Digital Cardiology and AI
- Wearable Technology in Cardiac Monitoring
- Machine Learning for Early Cardiac Risk Prediction
- AI in Cardiovascular Imaging
- Big Data Analytics in Cardiology
- Telemedicine and Remote Cardiac Care
- Cybersecurity and Data Privacy in Digital Cardiology
- AI in Drug Discovery
Data-driven tools are reshaping cardiovascular care pathways. The Digital Cardiology and AI session surveys artificial intelligence, machine learning, wearable sensors and telehealth that enable earlier detection, risk prediction and remote management.

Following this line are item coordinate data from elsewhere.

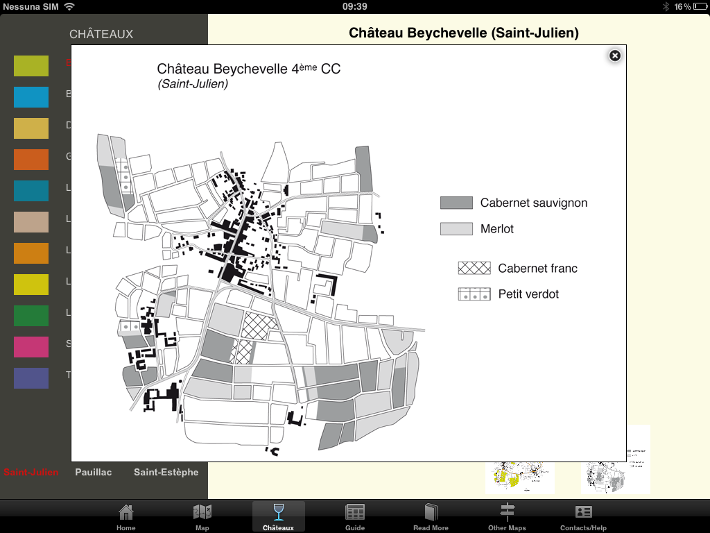Screen dimensions: 710x533
Task: Tap the dark green château swatch
Action: 31,316
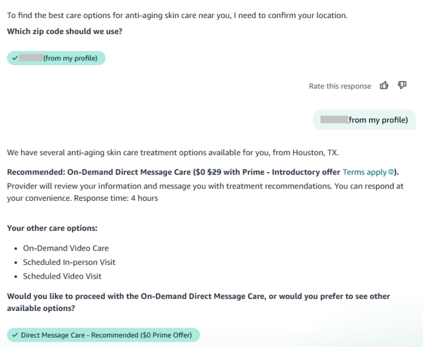
Task: Click the Scheduled Video Visit list item
Action: [x=62, y=276]
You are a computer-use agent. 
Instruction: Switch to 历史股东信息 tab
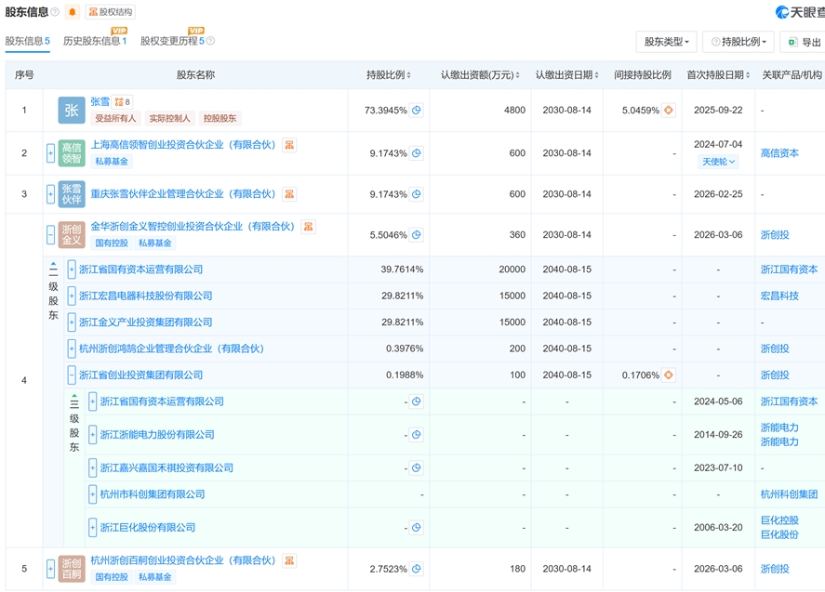[93, 42]
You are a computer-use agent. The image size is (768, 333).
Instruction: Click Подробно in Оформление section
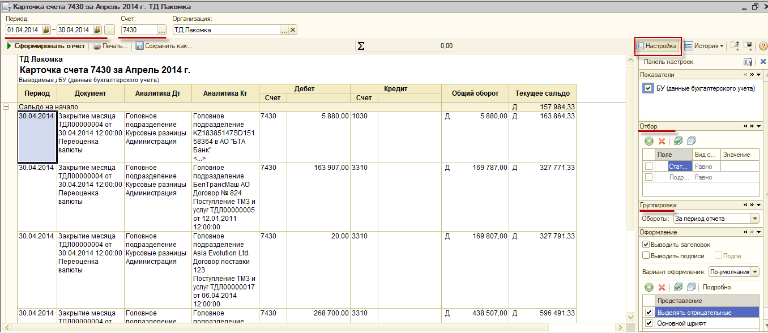[716, 287]
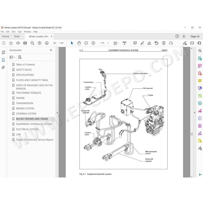This screenshot has width=203, height=203.
Task: Click the page number input field
Action: [x=55, y=43]
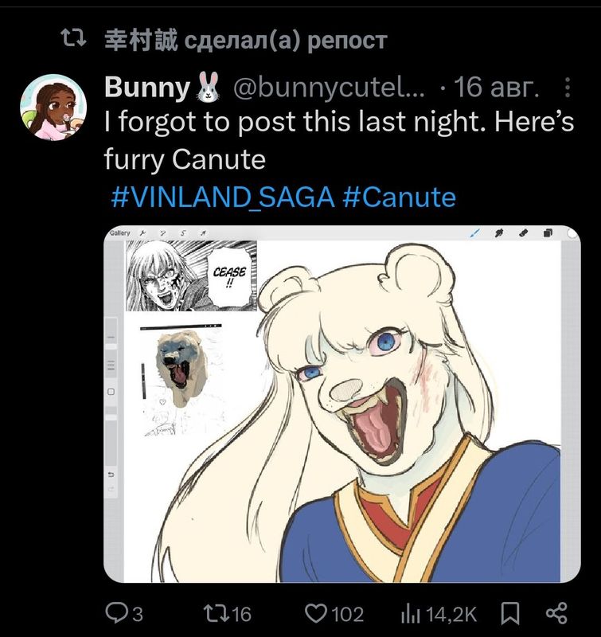Select the Smudge tool
The height and width of the screenshot is (637, 601).
coord(500,233)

Speakers will present AI models for imaging interpretation, automated ECG algorithms, predictive analytics for readmission risk, and federated learning approaches that protect privacy while enabling multi-centre model training. Workshops will cover model development lifecycle, bias mitigation, explainability, regulatory considerations and clinical integration. The session examines digital therapeutics, remote monitoring workflows and the role of cloud platforms for scalable deployments, and highlights the evidence required to move algorithms from bench to bedside. Attendees will gain practical guidance on validation, implementation science and how to structure partnerships between clinicians, data scientists and industry to deliver safe, effective, and equitable digital solutions—aligned with the Digital Cardiology Conference programme and hands-on demos of AI-enabled imaging tools.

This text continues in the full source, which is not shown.